Capitolo 6

Alexa

Qualcosa mi scuote violentemente, mi muove da destra a sinistra senza pietà. I miei occhi sono sigillati, non intendono aprirsi per nessun motivo. Solo dopo un po' riesco ad avvertire una voce, sembra parlare un'altra lingua, parole totalmente incomprensibili per le mie orecchie. Non mi sforzo per cercare di comprenderla, anzi, mi rannicchio sotto qualcosa di morbido e caldo, continuando ad ignorarla. Potrei stare così per sempre, coccolata dal calore e dalla quiete che mi sono costruita da sola. Il mio senso di beatitudine viene interrotto; la sicurezza in cui mi ero rintanata non esiste più, ha preso il suo posto il freddo. Tremo per la mancanza del mio riparo e mi ritrovo a chiedermi chi mai mi farebbe qualcosa di così terribile.
- Alexa, o ti alzi o ti prendo di peso- esclama la voce spazientita, le sue minacce non riescono a scalfirmi.
- Mh mh- rispondo dandole retta, tra poco si stancherà. Renee non ha la forza per sollevarmi, sarà anche alta e agile ma non é così robusta. Sento delle mani spingermi verso sinistra e automaticamente rotolo infreddolita in quella direzione, fino a quando avverto il vuoto attrarmi. Ben presto mi ritrovo per terra, con la faccia schiacciata sul pavimento gelido. Sollevo la testa ancora con gli occhi chiusi, mi duole leggermente. Tocco la guancia gonfia per la botta e verifico la presenza di qualche livido, ma anche quello di ieri sembra sparito. La prima cosa che vedo è il volto allegro di Renee, circondato dai suoi capelli ricci un po' disordinati.
- Dai muoviti- dice strattonandomi, nel vano tentativo di farmi alzare.
- Ho sonno- ribatto con la bocca impastata, ho ancora bisogno di qualche minuto per ragionare in maniera lucida.
- Vedi che sei in ritardo, il signor Cox ti ammazzerà- guardo il soffitto confusa, le parole della mia compagna scivolano come acqua su di me, non ne colgo il significato. Il mio cervello collega questa situazione al discorso del ragazzo, se fossi in stanza con lui sarei rimasta a dormire fino a tardi. Di scatto afferro il cuscino stritolandolo per la frustrazione, devo ritrovare quel ragazzo, non è un bisogno fisico, più mentale.
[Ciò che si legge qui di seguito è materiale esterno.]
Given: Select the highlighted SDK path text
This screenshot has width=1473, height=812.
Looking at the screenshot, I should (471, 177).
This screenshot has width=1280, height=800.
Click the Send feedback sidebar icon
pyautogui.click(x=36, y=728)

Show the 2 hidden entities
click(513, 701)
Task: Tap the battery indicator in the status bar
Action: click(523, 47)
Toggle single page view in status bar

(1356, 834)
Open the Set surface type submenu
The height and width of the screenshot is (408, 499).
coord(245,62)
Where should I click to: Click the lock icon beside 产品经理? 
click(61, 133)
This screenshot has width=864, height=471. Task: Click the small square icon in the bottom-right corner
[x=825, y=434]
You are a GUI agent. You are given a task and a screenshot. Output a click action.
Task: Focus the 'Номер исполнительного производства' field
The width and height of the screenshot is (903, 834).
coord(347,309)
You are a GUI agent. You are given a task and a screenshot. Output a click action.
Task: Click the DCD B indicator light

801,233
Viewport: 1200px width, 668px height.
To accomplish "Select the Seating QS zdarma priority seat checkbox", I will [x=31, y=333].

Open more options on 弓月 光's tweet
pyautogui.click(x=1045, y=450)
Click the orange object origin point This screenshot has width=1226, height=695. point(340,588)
-Mi ascolti?- Renee mi scuote ancora, facendo sfumare tutti i miei pensieri.

-Sì, ho tutto sotto controllo, stai tranquilla- rispondo senza preoccuparmi di essere convincente; lei esagera sempre, se ha un appuntamento alle nove, inizierà a prepararsi per le sei.

-Che ore sono?- sbadiglio e mi guardo intorno, spero di avere il tempo necessario per dormire ancora un po', vorrei rimandare l'inizio di questa giornata in eterno.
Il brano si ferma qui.